— Source data —
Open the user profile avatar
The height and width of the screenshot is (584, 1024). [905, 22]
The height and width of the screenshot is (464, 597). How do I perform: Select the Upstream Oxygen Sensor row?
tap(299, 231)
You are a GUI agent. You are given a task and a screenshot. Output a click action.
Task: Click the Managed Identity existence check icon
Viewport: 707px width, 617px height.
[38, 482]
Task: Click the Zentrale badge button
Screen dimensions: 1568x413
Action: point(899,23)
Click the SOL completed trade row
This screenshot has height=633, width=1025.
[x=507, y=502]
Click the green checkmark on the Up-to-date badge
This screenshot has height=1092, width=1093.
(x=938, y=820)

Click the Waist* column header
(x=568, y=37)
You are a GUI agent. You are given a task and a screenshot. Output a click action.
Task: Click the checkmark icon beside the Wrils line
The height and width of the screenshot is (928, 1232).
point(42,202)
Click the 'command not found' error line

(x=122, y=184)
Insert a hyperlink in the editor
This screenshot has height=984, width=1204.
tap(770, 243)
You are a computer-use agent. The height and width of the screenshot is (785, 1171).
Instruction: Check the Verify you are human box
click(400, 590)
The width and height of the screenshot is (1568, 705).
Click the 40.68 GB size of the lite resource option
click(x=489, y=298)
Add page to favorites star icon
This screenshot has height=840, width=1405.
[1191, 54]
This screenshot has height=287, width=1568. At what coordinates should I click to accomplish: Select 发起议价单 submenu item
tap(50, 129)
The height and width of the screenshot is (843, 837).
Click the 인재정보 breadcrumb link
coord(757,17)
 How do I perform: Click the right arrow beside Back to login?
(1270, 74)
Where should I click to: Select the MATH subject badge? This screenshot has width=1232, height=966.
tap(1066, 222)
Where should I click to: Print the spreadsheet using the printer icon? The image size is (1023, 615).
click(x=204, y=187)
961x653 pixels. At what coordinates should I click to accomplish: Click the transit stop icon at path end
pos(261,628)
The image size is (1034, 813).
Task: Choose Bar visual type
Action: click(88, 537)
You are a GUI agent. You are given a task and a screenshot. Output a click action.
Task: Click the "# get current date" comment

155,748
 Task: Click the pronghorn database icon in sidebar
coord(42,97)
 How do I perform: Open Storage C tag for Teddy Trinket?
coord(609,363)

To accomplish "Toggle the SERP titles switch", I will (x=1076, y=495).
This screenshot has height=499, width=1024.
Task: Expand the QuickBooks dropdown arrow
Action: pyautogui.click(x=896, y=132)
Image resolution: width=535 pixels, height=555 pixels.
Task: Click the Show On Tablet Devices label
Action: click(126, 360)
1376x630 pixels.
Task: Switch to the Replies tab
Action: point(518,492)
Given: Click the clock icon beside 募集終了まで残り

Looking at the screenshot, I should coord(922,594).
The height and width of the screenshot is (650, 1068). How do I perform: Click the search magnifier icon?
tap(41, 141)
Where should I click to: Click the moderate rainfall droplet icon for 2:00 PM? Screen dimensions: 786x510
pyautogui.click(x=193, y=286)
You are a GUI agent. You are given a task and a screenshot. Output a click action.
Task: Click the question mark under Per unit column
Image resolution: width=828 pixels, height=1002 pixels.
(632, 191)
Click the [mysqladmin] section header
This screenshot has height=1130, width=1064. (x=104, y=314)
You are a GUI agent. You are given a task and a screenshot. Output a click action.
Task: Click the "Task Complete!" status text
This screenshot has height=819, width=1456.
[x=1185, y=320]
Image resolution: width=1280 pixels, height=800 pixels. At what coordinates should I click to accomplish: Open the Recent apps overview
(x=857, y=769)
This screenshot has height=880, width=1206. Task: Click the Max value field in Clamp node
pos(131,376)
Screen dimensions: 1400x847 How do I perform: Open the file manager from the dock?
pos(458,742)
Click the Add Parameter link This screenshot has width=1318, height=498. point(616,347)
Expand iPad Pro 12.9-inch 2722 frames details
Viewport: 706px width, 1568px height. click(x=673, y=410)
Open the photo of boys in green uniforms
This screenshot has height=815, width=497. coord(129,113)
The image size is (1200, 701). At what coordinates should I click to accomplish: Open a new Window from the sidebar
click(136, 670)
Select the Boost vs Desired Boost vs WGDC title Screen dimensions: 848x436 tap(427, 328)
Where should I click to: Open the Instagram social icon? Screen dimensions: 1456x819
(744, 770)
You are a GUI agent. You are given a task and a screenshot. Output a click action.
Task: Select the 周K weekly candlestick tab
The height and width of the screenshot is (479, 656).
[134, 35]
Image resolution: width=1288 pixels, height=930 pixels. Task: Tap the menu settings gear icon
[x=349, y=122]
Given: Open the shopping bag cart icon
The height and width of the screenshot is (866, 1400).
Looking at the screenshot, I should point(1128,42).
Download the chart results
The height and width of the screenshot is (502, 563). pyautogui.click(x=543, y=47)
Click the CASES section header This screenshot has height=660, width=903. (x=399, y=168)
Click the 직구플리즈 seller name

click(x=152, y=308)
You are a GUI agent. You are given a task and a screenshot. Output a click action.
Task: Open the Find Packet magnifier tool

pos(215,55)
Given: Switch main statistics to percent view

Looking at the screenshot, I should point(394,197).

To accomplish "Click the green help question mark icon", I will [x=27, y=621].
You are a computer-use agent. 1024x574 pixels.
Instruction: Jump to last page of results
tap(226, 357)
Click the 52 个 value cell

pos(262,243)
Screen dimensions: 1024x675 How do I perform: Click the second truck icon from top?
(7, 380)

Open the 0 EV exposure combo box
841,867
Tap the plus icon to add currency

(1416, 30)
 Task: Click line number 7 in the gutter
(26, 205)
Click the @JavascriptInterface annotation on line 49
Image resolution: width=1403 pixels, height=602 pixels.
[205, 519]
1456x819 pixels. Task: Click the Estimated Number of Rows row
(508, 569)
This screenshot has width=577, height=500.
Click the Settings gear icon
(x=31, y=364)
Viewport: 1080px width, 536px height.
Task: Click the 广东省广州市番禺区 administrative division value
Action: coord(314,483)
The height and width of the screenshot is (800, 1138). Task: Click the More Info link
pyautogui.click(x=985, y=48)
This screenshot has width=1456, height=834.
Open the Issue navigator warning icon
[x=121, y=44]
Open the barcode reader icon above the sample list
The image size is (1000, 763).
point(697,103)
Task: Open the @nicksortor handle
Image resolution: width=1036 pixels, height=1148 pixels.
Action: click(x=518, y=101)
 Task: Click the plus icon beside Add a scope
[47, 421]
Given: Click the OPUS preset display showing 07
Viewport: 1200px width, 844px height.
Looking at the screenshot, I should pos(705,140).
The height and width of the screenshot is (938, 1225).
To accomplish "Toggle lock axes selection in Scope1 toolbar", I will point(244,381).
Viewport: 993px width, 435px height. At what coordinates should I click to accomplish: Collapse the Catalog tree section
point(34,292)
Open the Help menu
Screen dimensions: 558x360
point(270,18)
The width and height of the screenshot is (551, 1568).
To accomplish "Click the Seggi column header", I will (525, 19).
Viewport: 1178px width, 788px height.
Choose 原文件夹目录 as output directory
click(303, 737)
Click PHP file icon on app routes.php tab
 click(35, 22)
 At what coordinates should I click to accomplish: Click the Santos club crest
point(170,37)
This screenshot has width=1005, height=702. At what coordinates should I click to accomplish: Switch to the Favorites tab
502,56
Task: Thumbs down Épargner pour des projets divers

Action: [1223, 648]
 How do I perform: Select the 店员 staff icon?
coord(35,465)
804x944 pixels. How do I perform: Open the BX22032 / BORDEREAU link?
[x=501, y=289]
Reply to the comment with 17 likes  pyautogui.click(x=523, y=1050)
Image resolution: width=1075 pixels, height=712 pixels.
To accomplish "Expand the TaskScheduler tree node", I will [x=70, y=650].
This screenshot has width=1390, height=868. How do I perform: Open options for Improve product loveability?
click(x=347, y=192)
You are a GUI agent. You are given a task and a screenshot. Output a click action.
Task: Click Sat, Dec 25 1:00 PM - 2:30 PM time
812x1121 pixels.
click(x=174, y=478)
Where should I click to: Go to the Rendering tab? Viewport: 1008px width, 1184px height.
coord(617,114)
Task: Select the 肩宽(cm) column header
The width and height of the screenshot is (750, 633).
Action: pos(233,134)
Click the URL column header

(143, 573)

— To be done —
Reproduce only the lines from the line with "This screenshot has height=287, width=1568." to the line with "pyautogui.click(x=193, y=286)", replacing "magnifier" with "magnifying glass" and leaving everything else unchanged.

— Solution below —
This screenshot has height=287, width=1568. At what coordinates should I click to accomplish: Select 发起议价单 submenu item
tap(50, 129)
The height and width of the screenshot is (843, 837).
Click the 인재정보 breadcrumb link
coord(757,17)
 How do I perform: Click the right arrow beside Back to login?
(1270, 74)
Where should I click to: Select the MATH subject badge? This screenshot has width=1232, height=966.
tap(1066, 222)
Where should I click to: Print the spreadsheet using the printer icon? The image size is (1023, 615).
click(x=204, y=187)
961x653 pixels. At what coordinates should I click to accomplish: Click the transit stop icon at path end
pos(261,628)
The image size is (1034, 813).
Task: Choose Bar visual type
Action: click(88, 537)
You are a GUI agent. You are given a task and a screenshot. Output a click action.
Task: Click the "# get current date" comment

155,748
 Task: Click the pronghorn database icon in sidebar
coord(42,97)
 How do I perform: Open Storage C tag for Teddy Trinket?
coord(609,363)

To accomplish "Toggle the SERP titles switch", I will (x=1076, y=495).
This screenshot has height=499, width=1024.
Task: Expand the QuickBooks dropdown arrow
Action: pyautogui.click(x=896, y=132)
Image resolution: width=535 pixels, height=555 pixels.
Task: Click the Show On Tablet Devices label
Action: click(126, 360)
1376x630 pixels.
Task: Switch to the Replies tab
Action: point(518,492)
Given: Click the clock icon beside 募集終了まで残り

Looking at the screenshot, I should coord(922,594).
The height and width of the screenshot is (650, 1068). How do I perform: Click the search magnifying glass icon?
tap(41, 141)
Where should I click to: Click the moderate rainfall droplet icon for 2:00 PM? Screen dimensions: 786x510
pyautogui.click(x=193, y=286)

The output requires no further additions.